[Extracted records]
:::

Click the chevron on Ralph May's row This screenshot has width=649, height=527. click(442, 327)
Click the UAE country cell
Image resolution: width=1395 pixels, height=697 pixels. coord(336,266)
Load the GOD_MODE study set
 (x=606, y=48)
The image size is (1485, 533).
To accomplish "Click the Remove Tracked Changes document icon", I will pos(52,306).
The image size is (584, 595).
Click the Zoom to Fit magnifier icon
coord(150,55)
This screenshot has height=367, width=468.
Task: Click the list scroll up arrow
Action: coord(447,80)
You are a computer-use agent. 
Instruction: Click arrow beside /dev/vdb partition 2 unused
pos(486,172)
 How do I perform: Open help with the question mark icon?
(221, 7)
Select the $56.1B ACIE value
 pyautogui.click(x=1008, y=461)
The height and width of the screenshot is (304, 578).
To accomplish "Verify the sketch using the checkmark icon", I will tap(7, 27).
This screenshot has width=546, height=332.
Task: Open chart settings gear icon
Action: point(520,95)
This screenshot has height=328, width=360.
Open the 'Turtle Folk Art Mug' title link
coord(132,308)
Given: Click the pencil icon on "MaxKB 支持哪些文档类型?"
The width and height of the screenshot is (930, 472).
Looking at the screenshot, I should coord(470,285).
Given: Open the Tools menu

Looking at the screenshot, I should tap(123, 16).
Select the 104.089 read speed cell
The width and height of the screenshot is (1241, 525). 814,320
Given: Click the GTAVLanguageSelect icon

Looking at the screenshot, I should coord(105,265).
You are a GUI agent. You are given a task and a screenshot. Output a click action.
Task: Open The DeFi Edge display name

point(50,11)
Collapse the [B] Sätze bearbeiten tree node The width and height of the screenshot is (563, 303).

:::

About this task -> Transcribe each line of the data exactly, skipping none.

Response area ->
Click the chevron on Ralph May's row This screenshot has width=649, height=527. click(442, 327)
Click the UAE country cell
Image resolution: width=1395 pixels, height=697 pixels. coord(336,266)
Load the GOD_MODE study set
 (x=606, y=48)
The image size is (1485, 533).
To accomplish "Click the Remove Tracked Changes document icon", I will pos(52,306).
The image size is (584, 595).
Click the Zoom to Fit magnifier icon
coord(150,55)
This screenshot has height=367, width=468.
Task: Click the list scroll up arrow
Action: coord(447,80)
You are a computer-use agent. 
Instruction: Click arrow beside /dev/vdb partition 2 unused
pos(486,172)
 How do I perform: Open help with the question mark icon?
(221, 7)
Select the $56.1B ACIE value
 pyautogui.click(x=1008, y=461)
The height and width of the screenshot is (304, 578).
To accomplish "Verify the sketch using the checkmark icon", I will tap(7, 27).
This screenshot has width=546, height=332.
Task: Open chart settings gear icon
Action: point(520,95)
This screenshot has height=328, width=360.
Open the 'Turtle Folk Art Mug' title link
coord(132,308)
Given: Click the pencil icon on "MaxKB 支持哪些文档类型?"
The width and height of the screenshot is (930, 472).
Looking at the screenshot, I should coord(470,285).
Given: Open the Tools menu

Looking at the screenshot, I should tap(123, 16).
Select the 104.089 read speed cell
The width and height of the screenshot is (1241, 525). 814,320
Given: Click the GTAVLanguageSelect icon

Looking at the screenshot, I should coord(105,265).
You are a GUI agent. You are given a task and a screenshot. Output a click action.
Task: Open The DeFi Edge display name

point(50,11)
Collapse the [B] Sätze bearbeiten tree node The width and height of the screenshot is (563, 303).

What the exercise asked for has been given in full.